ABSTRACT Sinoatrial node (SAN) dysfunction (SND) is associated with abnormal impulse formation and propagation in the SAN. Recent estimates suggest that >75,000 new cases of SND occur in the U.S. every year and that this number will more than double by 2060. At present, surgical implantation of permanent pacemakers remains the most efficient treatment of SND which, however, is limited when compared with pharmacologic therapy and costs $2 billion annually in the U.S. Contemporary evidence suggests an emerging role of compartmentalized remodeling (i.e. associated with distinct, spatially-confined micro-domains) of pacemaker proteins in SND. Our studies and others have demonstrated that the proteins involved in pacemaking activity are associated with specific membrane microdomains, caveolae, i.e., small (50–100 nm) invaginations of the plasma membrane enriched by cholesterol, sphingolipids and scaffolding proteins caveolin-3 (Cav3). Here, we propose that Cav3 organizes specialized pacemaker signaling complexes providing functional coupling between the sarcolemmal proteins (referred to as a surface ‘membrane clock’) and subcellular Ca2+ machinery (referred to as an ‘intracellular Ca2+ clock’). We hypothesize that disruption in subcellular targeting of pacemaker proteins and associated signaling molecules upon structural remodeling of the SAN, may affect their biophysical properties and neurohormonal regulation as well as protein-protein interactions within the pacemaker signaling complex disturbing rhythmic generation of action potentials and thus contributing to the pathophysiology of the SND. This research introduces a novel concept of electrophysiological changes resulting from alternations in the subcellular compartmentalization of signaling complexes following structural remodeling. This extends beyond the classical concept of electrical remodeling, according to which dysfunction can be explained by straightforward increases or decreases in protein expression alone, and adds a new dimension to cardiovascular disease. This research will open completely new avenues for sophisticated and more effective therapeutic approaches targeted at preventing the degradation of cardiac cytoarchitecture.

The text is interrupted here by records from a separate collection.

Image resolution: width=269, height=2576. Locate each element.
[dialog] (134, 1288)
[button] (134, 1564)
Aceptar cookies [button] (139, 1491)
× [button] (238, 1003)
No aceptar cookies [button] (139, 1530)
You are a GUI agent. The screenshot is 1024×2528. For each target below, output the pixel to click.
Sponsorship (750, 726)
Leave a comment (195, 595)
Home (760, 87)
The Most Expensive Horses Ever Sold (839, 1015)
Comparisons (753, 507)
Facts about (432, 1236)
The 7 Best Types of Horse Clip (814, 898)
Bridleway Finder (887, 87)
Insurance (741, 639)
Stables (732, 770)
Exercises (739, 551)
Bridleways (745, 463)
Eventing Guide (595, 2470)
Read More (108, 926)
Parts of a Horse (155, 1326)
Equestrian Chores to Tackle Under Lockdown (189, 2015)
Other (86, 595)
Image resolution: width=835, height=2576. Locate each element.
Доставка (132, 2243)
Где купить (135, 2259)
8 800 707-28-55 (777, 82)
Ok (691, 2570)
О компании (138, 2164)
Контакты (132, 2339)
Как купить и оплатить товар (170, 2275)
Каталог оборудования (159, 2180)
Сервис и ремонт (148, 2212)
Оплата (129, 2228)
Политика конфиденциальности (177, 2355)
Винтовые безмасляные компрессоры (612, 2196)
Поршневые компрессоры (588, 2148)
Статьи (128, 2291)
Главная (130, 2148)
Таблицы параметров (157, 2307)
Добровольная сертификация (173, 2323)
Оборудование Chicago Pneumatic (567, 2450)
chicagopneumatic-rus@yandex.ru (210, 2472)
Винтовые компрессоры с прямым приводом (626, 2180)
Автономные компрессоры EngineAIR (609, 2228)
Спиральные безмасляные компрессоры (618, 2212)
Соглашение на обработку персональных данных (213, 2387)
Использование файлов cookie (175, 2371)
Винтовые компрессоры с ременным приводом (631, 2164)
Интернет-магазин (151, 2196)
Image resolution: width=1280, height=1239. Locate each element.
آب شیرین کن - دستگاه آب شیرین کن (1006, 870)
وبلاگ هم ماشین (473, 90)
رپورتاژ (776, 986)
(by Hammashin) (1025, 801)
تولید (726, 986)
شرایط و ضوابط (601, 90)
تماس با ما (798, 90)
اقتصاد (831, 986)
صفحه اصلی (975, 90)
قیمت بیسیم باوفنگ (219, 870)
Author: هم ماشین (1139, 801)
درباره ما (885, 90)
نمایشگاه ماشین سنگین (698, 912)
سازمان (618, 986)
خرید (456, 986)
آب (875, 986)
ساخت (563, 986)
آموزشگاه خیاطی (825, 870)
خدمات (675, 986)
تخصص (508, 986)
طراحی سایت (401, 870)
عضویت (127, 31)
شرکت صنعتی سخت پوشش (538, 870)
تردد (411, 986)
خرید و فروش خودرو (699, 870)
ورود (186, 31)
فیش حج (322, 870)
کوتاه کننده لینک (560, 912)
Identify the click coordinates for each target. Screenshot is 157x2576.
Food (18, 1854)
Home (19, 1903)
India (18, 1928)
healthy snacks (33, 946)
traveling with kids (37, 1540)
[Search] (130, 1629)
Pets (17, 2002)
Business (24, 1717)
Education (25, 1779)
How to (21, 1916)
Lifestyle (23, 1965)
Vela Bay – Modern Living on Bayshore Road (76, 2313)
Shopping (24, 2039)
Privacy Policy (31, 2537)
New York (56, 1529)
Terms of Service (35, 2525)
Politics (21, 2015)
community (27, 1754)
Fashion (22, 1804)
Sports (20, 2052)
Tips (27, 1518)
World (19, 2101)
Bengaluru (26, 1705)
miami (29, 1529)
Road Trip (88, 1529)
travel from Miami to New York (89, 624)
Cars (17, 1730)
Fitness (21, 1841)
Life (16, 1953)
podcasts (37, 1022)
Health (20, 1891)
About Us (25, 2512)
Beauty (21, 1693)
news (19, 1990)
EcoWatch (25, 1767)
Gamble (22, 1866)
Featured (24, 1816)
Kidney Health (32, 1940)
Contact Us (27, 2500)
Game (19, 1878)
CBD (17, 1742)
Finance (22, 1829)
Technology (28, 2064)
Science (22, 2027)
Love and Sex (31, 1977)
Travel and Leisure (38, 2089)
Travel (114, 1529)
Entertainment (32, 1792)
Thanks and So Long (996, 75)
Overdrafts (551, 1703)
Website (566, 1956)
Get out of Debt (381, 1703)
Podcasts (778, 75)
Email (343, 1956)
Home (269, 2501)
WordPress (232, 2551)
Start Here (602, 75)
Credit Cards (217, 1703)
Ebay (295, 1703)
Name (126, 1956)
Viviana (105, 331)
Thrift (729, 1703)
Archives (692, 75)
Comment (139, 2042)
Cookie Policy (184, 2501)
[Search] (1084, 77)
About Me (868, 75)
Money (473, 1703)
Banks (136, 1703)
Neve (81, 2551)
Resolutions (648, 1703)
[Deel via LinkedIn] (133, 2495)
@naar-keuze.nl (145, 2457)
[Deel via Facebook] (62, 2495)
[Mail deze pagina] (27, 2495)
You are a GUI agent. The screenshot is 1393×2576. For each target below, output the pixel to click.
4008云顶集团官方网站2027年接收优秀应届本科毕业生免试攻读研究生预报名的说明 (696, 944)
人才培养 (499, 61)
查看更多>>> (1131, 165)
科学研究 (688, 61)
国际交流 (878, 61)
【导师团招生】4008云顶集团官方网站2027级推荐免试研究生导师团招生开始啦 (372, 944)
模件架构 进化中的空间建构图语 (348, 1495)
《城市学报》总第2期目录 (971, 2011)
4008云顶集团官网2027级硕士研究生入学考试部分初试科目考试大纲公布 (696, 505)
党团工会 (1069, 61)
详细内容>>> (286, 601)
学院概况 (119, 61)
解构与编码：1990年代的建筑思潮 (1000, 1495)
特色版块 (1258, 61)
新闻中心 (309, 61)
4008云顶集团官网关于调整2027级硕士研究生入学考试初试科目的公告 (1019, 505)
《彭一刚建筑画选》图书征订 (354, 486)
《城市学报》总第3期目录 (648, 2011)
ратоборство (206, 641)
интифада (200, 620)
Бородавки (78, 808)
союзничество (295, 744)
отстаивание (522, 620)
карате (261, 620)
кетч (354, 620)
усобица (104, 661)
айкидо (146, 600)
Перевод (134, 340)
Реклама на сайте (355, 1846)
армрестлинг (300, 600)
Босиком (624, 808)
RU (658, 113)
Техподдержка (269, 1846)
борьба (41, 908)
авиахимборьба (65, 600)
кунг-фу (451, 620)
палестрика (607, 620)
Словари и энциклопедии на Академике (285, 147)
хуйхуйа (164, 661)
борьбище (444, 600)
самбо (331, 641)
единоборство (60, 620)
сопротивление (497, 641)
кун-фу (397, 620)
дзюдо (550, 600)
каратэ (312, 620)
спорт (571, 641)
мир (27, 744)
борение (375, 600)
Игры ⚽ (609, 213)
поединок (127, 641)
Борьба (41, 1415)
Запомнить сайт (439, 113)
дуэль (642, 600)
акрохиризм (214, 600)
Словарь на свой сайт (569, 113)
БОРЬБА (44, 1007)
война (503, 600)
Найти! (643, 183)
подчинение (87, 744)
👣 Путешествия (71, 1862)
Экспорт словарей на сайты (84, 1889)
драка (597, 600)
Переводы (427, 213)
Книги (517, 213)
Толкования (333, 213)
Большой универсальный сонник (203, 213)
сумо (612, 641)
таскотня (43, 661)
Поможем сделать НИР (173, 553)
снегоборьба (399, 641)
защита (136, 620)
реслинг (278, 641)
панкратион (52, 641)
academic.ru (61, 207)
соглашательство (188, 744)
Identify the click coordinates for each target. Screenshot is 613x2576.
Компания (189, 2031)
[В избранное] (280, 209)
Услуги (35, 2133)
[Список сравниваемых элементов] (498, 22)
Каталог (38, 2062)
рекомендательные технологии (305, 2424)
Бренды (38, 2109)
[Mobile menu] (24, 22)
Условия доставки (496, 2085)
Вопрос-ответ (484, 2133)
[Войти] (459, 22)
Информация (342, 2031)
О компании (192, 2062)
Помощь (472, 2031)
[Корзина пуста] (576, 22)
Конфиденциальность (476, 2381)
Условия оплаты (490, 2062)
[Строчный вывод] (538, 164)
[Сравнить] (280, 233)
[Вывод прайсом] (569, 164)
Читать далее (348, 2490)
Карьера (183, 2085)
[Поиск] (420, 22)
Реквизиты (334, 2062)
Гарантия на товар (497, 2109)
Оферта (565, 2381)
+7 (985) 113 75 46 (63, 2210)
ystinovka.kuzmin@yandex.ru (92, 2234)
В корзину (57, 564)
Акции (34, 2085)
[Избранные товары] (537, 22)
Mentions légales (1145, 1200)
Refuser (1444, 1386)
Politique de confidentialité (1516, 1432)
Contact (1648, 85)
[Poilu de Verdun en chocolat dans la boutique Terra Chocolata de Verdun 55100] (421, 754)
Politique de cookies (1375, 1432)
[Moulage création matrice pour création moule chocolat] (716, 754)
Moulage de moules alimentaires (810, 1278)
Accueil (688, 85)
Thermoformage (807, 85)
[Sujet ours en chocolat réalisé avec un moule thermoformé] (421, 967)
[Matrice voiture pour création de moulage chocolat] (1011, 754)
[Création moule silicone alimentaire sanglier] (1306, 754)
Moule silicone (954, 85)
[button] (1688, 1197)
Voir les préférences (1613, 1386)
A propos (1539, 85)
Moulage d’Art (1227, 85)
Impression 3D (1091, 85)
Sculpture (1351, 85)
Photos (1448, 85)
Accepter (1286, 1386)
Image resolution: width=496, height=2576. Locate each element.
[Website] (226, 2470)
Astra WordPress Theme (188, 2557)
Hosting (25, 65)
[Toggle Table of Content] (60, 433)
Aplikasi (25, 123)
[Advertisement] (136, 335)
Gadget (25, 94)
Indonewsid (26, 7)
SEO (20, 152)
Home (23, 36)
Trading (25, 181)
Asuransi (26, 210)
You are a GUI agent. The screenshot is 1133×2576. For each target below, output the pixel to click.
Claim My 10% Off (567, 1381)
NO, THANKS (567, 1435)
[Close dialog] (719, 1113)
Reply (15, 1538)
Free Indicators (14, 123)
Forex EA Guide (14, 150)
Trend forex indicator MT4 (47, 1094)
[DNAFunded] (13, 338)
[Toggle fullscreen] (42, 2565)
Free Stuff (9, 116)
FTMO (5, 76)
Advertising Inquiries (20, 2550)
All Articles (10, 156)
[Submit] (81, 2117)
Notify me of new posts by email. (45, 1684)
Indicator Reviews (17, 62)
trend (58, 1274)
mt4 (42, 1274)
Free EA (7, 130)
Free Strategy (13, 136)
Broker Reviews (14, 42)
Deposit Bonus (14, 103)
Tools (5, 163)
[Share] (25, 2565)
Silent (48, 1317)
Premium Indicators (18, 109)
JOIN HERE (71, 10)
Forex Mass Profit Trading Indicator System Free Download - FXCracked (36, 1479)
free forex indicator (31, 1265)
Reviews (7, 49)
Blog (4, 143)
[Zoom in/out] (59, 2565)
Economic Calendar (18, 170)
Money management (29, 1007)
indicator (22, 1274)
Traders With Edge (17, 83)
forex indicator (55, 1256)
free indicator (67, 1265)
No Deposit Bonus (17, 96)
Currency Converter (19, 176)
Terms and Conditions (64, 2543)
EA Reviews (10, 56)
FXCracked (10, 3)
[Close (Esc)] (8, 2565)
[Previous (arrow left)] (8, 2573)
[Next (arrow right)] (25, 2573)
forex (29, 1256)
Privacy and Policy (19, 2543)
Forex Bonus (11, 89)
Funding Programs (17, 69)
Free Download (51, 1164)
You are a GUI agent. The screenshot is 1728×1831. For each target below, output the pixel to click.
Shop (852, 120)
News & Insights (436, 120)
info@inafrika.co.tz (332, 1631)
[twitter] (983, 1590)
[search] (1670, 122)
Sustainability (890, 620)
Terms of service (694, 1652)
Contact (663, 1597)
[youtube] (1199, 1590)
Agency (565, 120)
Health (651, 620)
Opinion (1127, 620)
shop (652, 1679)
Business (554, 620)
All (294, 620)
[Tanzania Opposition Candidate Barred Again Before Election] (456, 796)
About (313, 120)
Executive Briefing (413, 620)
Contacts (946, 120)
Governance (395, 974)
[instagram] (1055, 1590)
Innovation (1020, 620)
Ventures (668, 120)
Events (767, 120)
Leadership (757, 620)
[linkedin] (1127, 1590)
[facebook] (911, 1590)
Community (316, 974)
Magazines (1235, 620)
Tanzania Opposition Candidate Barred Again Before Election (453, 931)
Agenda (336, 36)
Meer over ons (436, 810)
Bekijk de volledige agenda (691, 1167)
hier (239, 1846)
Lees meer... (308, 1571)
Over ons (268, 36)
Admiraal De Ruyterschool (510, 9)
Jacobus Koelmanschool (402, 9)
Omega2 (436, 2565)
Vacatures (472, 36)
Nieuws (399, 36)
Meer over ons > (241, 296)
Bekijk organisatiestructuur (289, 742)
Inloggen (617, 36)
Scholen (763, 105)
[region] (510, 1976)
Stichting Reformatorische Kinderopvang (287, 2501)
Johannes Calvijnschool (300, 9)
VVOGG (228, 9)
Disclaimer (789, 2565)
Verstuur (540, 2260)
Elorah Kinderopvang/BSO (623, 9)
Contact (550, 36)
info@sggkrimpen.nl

摘要 窦房结功能障碍(SND)与心脏电刺激的异常形成和传播有关。 山姆。最近的估计表明，美国每年发生75,000例新的SND病例，而这 到2060年，这一数字将增加一倍以上。目前，永久起搏器的外科植入仍然是 最有效的SND治疗，然而，与药物治疗和成本相比是有限的 美国每年20亿美元。当代证据表明，分割的作用正在显现 SND起搏蛋白的重构(即与不同的、空间受限的微域相关)。我们的 研究和其他研究表明，参与起搏活动的蛋白质与 特殊的膜微域，小凹，即质膜的小内陷(50-100 nm) 富含胆固醇、鞘脂和支架蛋白小窝蛋白-3(Cav3)。在这里，我们建议Cav3 组织专门的起搏器信号复合体，提供肌膜之间的功能耦合 蛋白质(称为表面‘膜钟’)和亚细胞钙机制(称为 “细胞内钙离子时钟”)。我们假设起搏器蛋白亚细胞靶向的中断和 窦房结结构重塑时的相关信号分子可能会影响其生物物理性质 和神经激素调节以及起搏信号复合体内的蛋白质-蛋白质相互作用 扰乱动作电位的节律性产生，从而导致SND的病理生理学。这 研究引入了一个新的概念，即由亚细胞变化引起的电生理变化 结构重塑后信号复合体的区域化。这超出了古典的范畴 电重构的概念，根据该概念，功能障碍可以用直接的增加来解释 或仅在蛋白质表达方面减少，并为心血管疾病增加了一个新的维度。这项研究 将为针对以下目标的复杂和更有效的治疗方法开辟全新的途径 防止心肌细胞构筑的退化。